Pandangan orang Jawa dalam melihat dunia secara kosmologi tentang dunia bagian   bawah dan dunia bagian atas, sering dipadukan dengan dunia bagian tengah yang juga disebut dengan dualisme dwitunggal atau dualisme monostis (lihat: H.Schoerer dalam Rahmad Subagyo 1981:118). Istilah tersebut cocok dengan istilah Jawa, seperti  loro-loroning atunggal, rwa binneka, kiwo tengen, Bhinneka Tunggal  Ika (Rahmad Subagyo 1981:118). Sikap menggabungkan dua menjadi satu seperti itu, di lingkungan masyarakat Jawa disebut dengan sinkretisme12 .

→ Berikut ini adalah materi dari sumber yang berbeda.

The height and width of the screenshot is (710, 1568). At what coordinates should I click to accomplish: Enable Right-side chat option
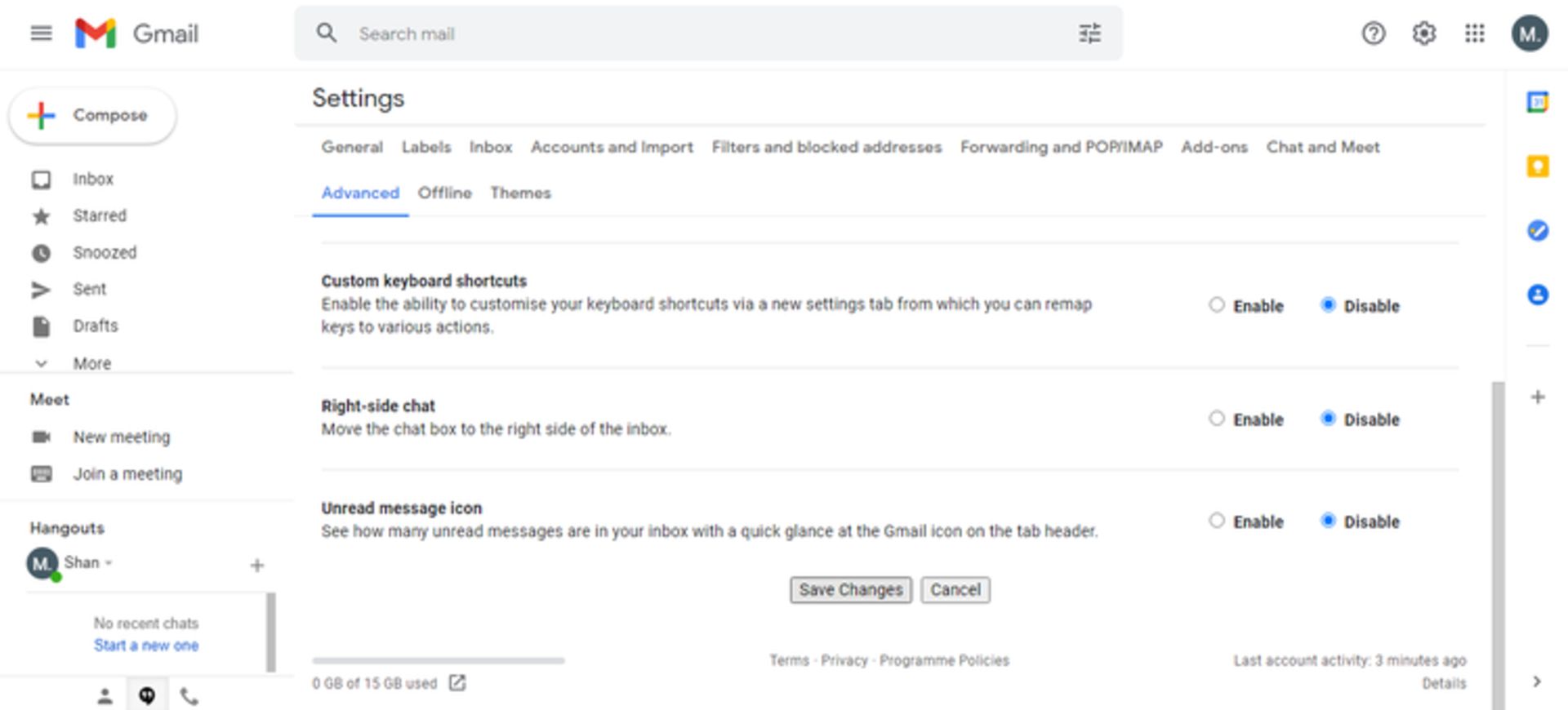click(x=1217, y=419)
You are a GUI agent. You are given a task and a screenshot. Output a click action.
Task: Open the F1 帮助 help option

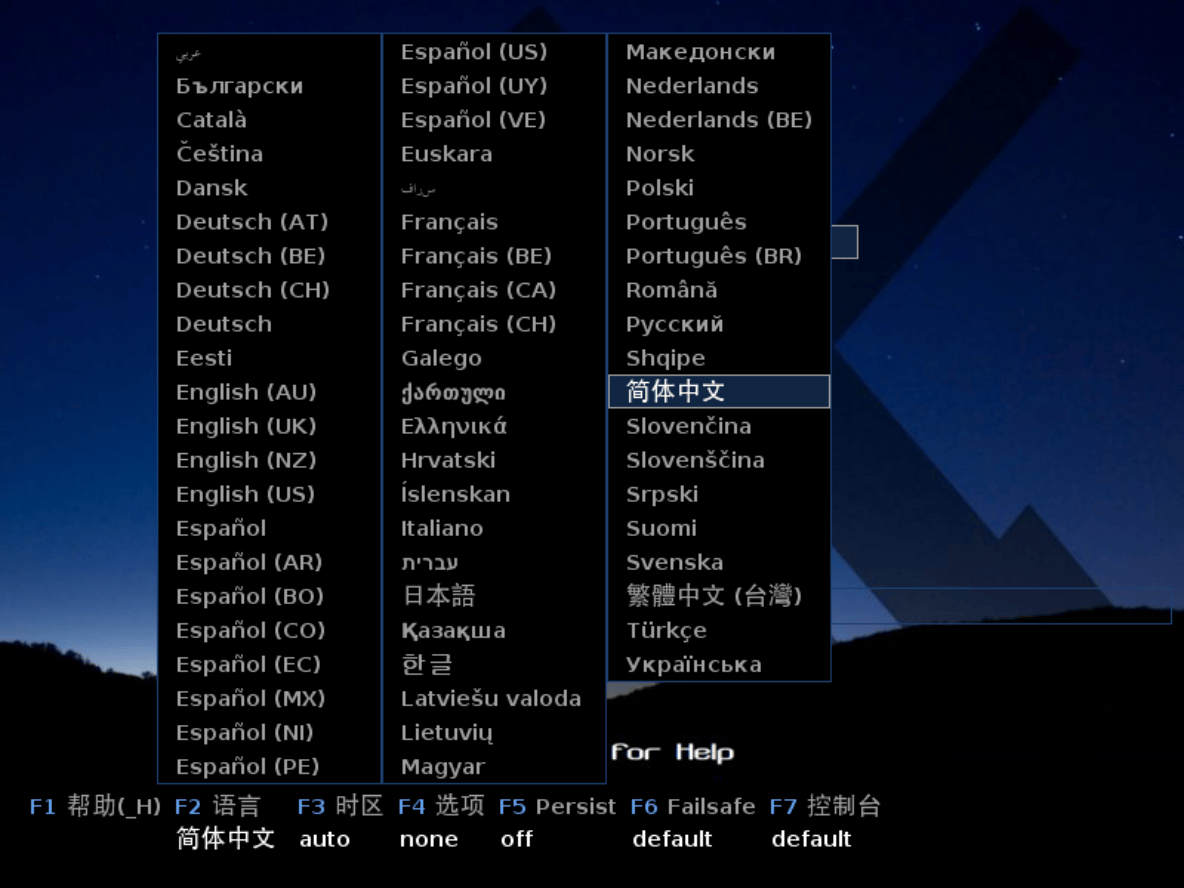(x=95, y=806)

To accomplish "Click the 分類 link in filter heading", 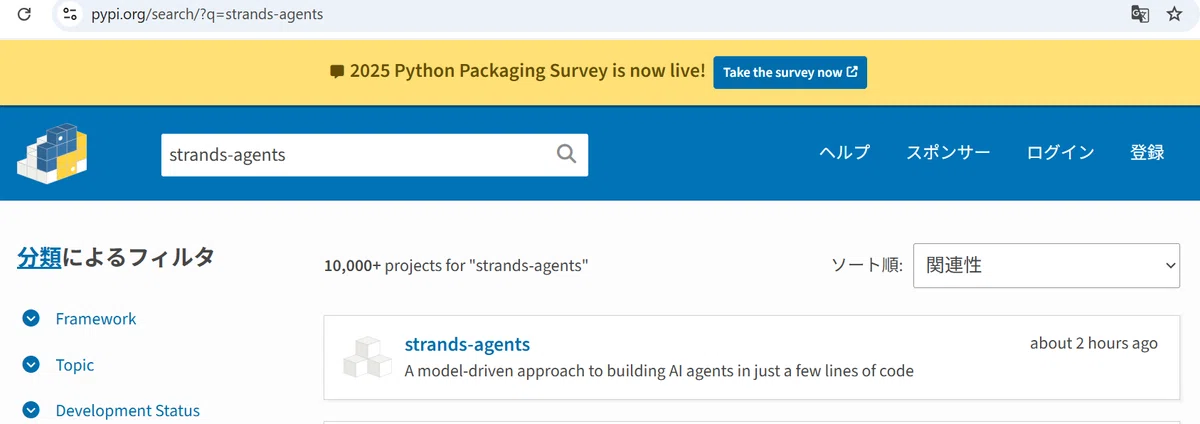I will [39, 257].
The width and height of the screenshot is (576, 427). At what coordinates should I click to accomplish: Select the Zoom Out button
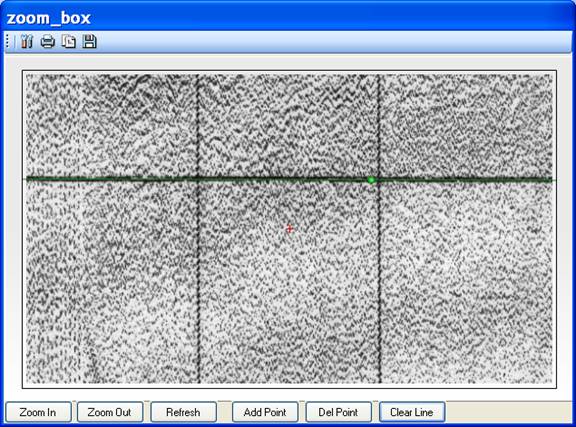109,412
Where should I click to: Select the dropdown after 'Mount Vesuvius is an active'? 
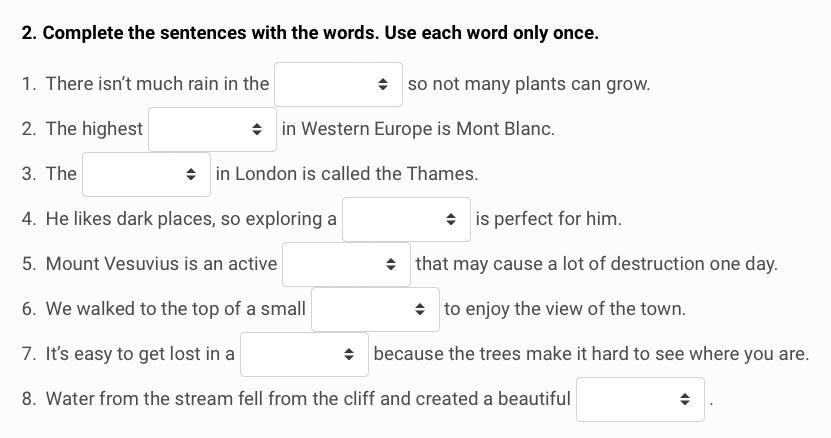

I Kuntara Wiryamartana menyebut pandangan tata alam atau dunia (kosmologi) Jawa tersebut sebagai mikro - makro - metakosmos. Mikrokosmos adalah manusia, makrokosmos adalah alam semesta, sedangkan metakosmos terdiri atas alam niskala yang tak nampak (tak terindera), alam sakala-niskala yang wadag dan tan wadag (terindera dan tak terindera) dan alam sakala, yakni alam wadag di dunia ini (I Kuntara Wiryamartana, dalam Jakob Sumardjo, tt: 176).

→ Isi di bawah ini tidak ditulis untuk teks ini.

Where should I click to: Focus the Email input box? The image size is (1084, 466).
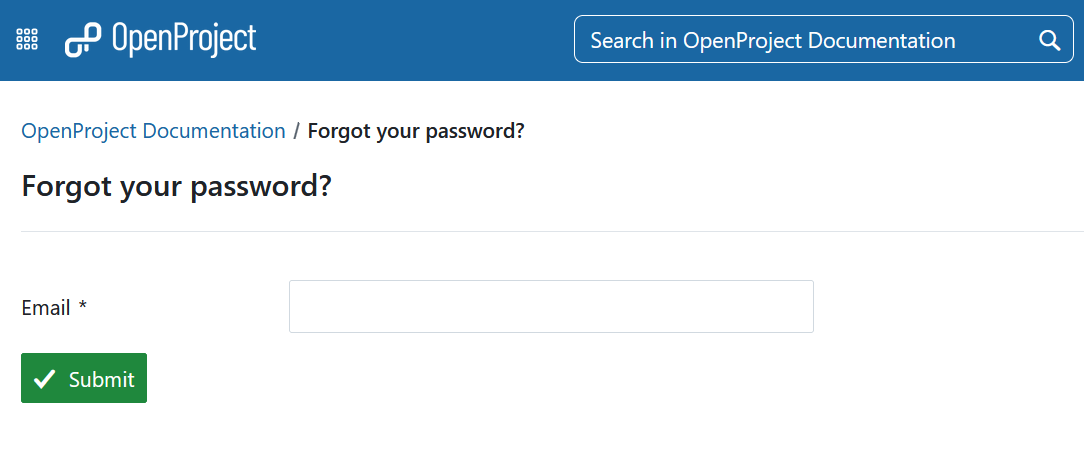pyautogui.click(x=550, y=306)
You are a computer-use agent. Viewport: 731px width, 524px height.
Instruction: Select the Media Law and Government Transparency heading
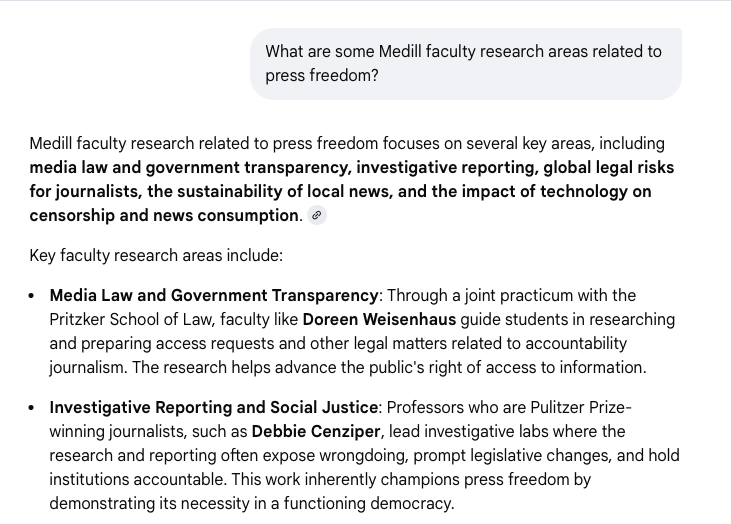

Berkaitan dengan konsep metakosmos tentang tiga jagat dengan konsep mandala, Yakob sumardjo menjelaskan: Mandala adalah lingkaran yang melambangkan kesempurnaan, tanpa cacat, keutuhan, kelengkapan,  dan kegenapan semesta yang sifatnya essensi, saripati, maha energi yang tak tampak, tak terindra namun Ada dan Hadir. Kehadiran ditampung dalam ruang empat persegi dari lingkaran atau essensi dalam eksistensi. Lingkaran mandala adalah kosmos, keteraturan dan ketertiban semesta, harmoni sempurna yang hadir dalam ruang empat persegi yang semula chaos. Yang sempurna hadir dalam dunia cacat, yang terang hadir dalam dunuia gelap,  yang supreme hadir dalam dunia relative, yang tertib hadir dalam dunia chaos, yang lelaki hadir dalam dunia keperempuanan, yang tak tampak hadir dalam  dunia tampak. Mandala adalah suatu totalitas unsur-unsur dualitas keberadaan. Dunia Atas menyatu dengan dunia Bawah melalui dunia Tengah mandala (Jakob Sumardjo 2003:87)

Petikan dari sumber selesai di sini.